*YOUR INSTRUCTIONS:* What you return must be the lines from the first one below through the one containing "Screen dimensions: 360x296", exactly and with pictures excluded.

*INFORMATION GIVEN:*

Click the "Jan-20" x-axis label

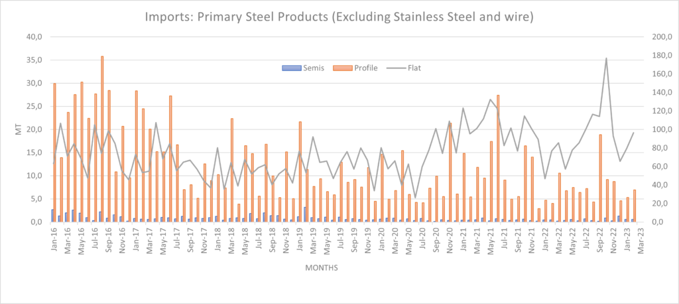381,236
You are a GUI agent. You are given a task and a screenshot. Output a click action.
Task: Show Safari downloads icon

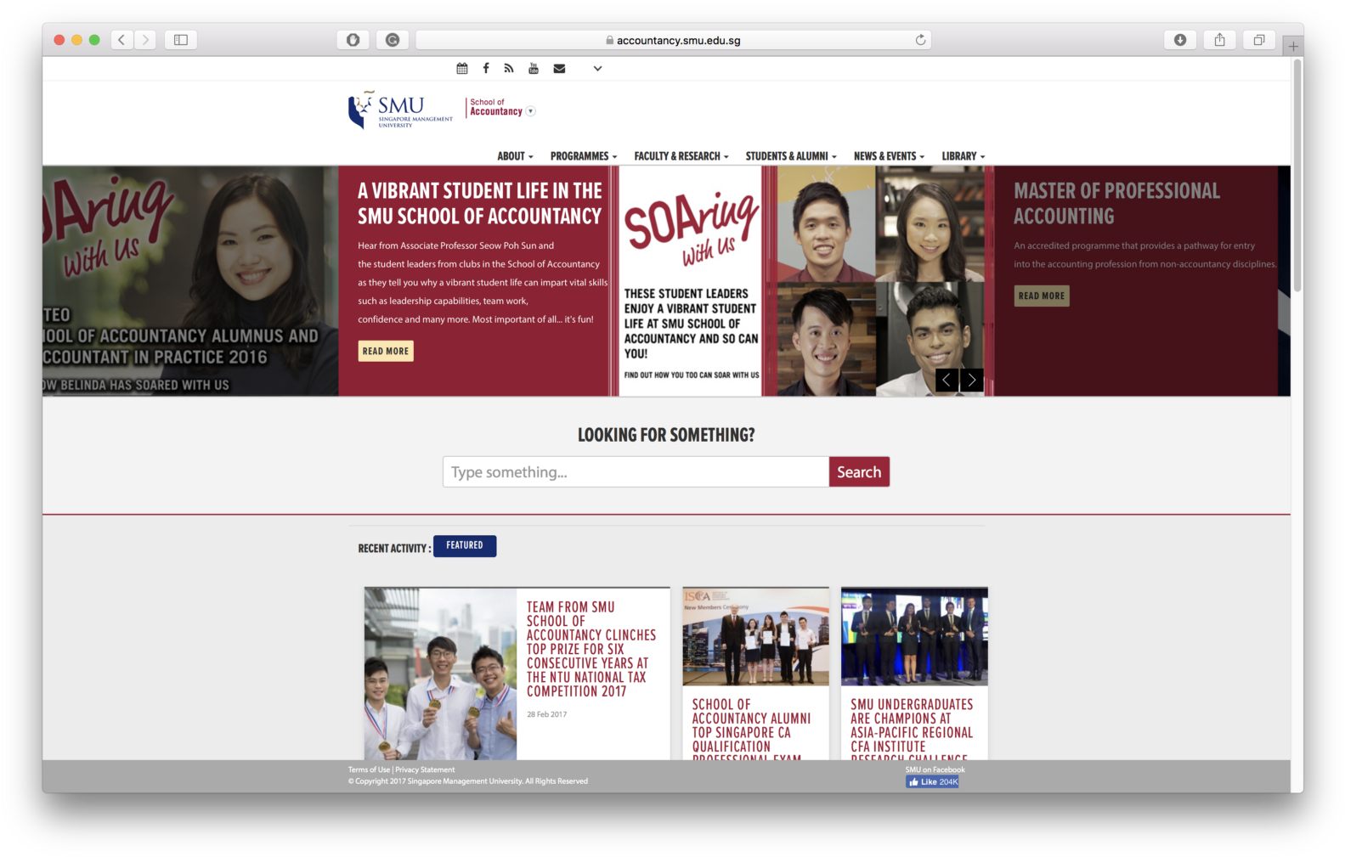coord(1180,40)
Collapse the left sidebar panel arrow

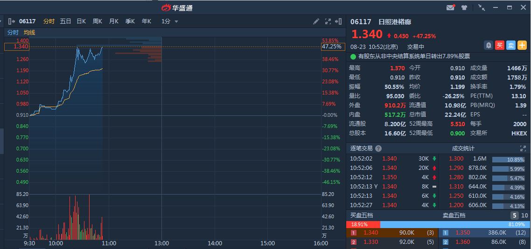(12, 21)
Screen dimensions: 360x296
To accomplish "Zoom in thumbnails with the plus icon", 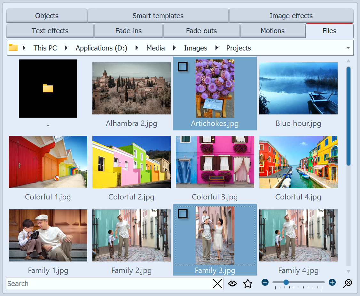I will tap(332, 282).
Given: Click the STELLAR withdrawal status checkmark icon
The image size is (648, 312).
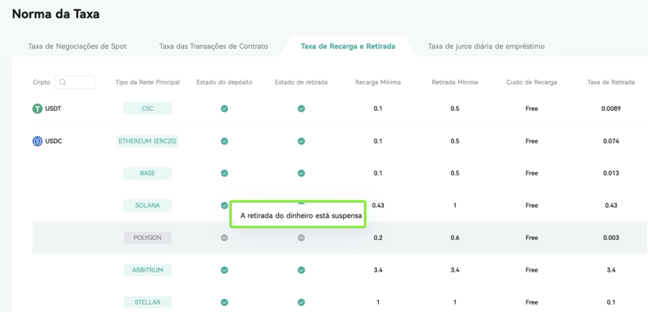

*RESPONSE AREA:*
Click the "Jan-20" x-axis label

381,236
You are a GUI agent. You are given a task and a screenshot. Output a click action.
Task: Show Safari downloads icon

coord(1180,40)
Collapse the left sidebar panel arrow

(12, 21)
Screen dimensions: 360x296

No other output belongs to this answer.